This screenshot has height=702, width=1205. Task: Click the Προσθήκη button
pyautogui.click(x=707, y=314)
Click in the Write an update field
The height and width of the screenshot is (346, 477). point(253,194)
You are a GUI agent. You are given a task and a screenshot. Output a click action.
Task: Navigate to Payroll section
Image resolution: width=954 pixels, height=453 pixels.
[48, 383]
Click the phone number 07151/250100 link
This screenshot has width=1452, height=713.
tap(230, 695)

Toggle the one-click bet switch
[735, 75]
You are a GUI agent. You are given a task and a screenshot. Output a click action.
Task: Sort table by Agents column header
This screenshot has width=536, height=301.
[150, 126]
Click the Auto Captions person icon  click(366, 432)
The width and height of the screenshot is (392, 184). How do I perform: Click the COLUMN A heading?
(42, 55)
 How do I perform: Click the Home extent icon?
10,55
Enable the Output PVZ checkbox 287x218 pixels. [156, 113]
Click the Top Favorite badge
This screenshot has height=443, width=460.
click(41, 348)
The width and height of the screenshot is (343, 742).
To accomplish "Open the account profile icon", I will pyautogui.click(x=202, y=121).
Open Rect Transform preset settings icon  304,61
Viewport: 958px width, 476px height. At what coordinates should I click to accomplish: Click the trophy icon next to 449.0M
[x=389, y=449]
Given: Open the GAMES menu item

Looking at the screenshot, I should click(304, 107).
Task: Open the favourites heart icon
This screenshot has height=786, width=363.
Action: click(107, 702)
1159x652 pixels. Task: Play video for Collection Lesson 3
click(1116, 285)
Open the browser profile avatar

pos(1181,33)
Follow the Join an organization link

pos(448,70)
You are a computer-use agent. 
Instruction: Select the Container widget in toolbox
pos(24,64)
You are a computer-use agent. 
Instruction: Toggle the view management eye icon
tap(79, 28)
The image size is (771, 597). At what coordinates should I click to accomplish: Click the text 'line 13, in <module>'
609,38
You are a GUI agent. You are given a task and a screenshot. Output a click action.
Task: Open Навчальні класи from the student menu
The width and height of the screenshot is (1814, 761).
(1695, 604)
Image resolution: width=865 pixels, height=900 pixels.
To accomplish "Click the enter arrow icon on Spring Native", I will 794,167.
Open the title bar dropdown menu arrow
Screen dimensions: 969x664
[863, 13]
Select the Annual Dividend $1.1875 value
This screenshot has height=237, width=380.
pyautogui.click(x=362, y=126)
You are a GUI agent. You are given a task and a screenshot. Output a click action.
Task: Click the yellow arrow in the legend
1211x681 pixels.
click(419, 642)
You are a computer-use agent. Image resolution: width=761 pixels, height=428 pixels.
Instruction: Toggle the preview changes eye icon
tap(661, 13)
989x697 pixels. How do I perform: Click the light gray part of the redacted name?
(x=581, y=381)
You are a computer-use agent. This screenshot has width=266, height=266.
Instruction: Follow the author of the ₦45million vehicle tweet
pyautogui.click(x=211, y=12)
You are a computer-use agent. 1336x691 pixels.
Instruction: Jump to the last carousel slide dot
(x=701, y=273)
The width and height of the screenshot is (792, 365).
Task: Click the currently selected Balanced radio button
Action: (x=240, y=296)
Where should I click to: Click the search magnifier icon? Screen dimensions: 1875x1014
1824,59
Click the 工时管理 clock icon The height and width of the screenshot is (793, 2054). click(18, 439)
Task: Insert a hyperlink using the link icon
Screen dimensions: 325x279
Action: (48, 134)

************

■ Short exercise ■
Transcribe the material word for word, starting at its very beginning and ending with the line that contains "Looking at the".

■ Answer to this problem ■
This screenshot has height=702, width=1205. Task: Click the Προσθήκη button
pyautogui.click(x=707, y=314)
Click in the Write an update field
The height and width of the screenshot is (346, 477). point(253,194)
You are a GUI agent. You are given a task and a screenshot. Output a click action.
Task: Navigate to Payroll section
Image resolution: width=954 pixels, height=453 pixels.
[48, 383]
Click the phone number 07151/250100 link
This screenshot has width=1452, height=713.
tap(230, 695)

Toggle the one-click bet switch
[735, 75]
You are a GUI agent. You are given a task and a screenshot. Output a click action.
Task: Sort table by Agents column header
This screenshot has width=536, height=301.
[150, 126]
Click the Auto Captions person icon  click(366, 432)
The width and height of the screenshot is (392, 184). How do I perform: Click the COLUMN A heading?
(42, 55)
 How do I perform: Click the Home extent icon?
10,55
Enable the Output PVZ checkbox 287x218 pixels. [156, 113]
Click the Top Favorite badge
This screenshot has height=443, width=460.
click(41, 348)
The width and height of the screenshot is (343, 742).
To accomplish "Open the account profile icon", I will pyautogui.click(x=202, y=121).
Open Rect Transform preset settings icon  304,61
Viewport: 958px width, 476px height. At what coordinates should I click to accomplish: Click the trophy icon next to 449.0M
[x=389, y=449]
Given: Open the GAMES menu item

Looking at the screenshot, I should click(304, 107).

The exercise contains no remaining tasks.